# Given information start
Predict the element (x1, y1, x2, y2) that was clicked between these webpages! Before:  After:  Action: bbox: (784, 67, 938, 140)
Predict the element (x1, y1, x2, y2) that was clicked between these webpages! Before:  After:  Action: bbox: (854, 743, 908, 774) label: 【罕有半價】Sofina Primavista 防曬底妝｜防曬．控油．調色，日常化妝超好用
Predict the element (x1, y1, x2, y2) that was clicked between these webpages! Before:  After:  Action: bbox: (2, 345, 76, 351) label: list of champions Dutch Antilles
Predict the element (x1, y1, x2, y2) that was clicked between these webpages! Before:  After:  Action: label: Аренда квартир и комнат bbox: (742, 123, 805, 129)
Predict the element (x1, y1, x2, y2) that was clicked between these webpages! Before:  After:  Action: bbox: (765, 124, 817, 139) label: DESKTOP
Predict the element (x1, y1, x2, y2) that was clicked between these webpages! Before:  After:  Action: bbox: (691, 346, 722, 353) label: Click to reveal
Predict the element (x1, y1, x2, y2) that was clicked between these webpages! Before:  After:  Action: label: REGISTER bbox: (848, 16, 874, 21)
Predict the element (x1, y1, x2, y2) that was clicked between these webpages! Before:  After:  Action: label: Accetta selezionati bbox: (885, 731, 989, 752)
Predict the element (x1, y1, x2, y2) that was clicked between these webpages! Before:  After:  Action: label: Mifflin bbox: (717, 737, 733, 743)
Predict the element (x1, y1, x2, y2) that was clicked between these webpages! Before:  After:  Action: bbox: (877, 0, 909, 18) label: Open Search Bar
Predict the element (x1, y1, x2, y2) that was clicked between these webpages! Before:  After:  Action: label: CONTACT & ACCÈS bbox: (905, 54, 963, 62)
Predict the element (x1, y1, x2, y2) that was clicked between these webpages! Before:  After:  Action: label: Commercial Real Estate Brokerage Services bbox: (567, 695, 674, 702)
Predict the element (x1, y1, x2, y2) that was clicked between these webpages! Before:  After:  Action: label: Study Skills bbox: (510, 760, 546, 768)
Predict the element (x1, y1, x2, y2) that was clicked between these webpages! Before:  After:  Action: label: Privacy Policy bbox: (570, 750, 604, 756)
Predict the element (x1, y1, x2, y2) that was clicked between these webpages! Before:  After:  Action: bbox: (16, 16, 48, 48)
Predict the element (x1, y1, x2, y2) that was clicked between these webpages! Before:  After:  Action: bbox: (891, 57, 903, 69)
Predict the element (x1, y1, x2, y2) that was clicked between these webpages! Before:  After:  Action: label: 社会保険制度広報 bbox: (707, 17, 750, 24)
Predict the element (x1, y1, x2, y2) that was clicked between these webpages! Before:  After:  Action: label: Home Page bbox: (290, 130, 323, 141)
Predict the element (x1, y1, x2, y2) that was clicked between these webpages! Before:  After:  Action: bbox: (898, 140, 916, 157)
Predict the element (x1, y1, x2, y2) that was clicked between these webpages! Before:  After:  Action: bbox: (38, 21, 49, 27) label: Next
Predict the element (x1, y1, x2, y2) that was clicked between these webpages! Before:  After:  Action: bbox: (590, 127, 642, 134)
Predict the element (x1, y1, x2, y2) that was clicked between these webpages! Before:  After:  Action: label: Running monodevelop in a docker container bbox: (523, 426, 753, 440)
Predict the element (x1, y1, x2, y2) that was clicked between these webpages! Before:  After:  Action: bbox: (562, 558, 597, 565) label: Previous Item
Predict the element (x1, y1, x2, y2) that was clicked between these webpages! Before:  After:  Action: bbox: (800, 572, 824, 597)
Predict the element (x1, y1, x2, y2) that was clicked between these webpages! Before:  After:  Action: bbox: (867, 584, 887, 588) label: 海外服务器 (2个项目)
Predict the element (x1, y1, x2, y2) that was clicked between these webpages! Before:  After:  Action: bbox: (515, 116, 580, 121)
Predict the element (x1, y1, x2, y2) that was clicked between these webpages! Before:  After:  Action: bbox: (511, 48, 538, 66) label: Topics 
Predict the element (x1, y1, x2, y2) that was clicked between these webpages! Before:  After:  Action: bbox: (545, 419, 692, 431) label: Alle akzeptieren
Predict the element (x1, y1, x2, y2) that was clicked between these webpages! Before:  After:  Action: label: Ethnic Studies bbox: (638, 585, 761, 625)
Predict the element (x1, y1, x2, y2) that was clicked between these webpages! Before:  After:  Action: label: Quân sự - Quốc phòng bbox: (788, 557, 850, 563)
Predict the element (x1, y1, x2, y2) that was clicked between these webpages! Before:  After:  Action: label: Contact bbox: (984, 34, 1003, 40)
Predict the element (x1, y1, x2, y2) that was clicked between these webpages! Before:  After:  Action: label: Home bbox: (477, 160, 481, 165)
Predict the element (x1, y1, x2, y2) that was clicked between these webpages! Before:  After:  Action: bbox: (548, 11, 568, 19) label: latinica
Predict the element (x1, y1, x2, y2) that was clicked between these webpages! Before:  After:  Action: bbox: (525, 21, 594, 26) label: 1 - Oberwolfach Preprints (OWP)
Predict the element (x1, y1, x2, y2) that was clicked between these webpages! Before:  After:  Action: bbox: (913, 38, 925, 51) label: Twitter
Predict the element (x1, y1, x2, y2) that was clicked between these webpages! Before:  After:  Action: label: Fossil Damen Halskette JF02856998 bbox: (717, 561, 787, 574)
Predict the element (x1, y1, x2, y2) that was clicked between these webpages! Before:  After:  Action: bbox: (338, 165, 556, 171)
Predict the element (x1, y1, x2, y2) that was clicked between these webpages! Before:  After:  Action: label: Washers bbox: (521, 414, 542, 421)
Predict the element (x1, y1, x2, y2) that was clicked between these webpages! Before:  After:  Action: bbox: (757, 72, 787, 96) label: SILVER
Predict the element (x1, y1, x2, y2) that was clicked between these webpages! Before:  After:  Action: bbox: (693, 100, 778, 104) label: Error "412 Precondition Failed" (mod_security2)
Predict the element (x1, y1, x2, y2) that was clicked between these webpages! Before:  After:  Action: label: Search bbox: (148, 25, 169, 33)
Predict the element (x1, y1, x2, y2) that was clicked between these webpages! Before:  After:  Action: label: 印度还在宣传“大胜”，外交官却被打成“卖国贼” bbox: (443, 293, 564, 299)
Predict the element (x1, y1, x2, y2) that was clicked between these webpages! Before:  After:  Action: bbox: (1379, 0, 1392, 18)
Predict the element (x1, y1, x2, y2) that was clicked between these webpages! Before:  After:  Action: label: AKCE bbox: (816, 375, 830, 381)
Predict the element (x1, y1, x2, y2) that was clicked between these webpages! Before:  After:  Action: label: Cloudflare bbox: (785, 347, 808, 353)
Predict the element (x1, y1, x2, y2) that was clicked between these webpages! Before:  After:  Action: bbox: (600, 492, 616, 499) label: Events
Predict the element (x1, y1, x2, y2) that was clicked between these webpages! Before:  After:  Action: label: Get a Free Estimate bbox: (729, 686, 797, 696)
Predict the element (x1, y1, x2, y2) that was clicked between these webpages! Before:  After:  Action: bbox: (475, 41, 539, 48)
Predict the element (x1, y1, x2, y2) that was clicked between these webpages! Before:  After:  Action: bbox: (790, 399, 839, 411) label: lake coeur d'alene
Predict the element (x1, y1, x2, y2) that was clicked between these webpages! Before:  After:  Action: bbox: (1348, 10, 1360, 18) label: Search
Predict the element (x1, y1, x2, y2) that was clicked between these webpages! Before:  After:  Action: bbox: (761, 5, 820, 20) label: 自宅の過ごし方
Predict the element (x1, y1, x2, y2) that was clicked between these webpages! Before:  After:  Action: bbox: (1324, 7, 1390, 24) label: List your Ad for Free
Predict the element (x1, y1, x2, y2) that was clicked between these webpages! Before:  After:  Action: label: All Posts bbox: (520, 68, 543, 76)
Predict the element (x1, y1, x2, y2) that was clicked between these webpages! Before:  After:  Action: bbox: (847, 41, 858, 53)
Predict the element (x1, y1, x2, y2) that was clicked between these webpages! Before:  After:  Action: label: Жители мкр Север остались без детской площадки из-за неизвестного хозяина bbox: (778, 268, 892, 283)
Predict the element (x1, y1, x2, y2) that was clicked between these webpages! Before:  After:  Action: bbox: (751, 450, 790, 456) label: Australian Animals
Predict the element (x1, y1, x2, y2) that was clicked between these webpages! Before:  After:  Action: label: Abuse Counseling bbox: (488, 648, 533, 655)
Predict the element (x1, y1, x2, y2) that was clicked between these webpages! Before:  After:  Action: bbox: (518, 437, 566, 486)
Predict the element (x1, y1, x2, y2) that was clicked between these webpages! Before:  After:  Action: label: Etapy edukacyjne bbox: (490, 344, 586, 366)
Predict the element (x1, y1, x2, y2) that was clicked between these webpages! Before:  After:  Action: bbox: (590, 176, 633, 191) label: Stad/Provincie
# Given information end
● **Your instructions**
Reproduce the material verbatim from the line containing "686, 797, 696)" up to and including the line containing "41, 539, 48)".

● **Correct output**
Predict the element (x1, y1, x2, y2) that was clicked between these webpages! Before:  After:  Action: label: Get a Free Estimate bbox: (729, 686, 797, 696)
Predict the element (x1, y1, x2, y2) that was clicked between these webpages! Before:  After:  Action: bbox: (475, 41, 539, 48)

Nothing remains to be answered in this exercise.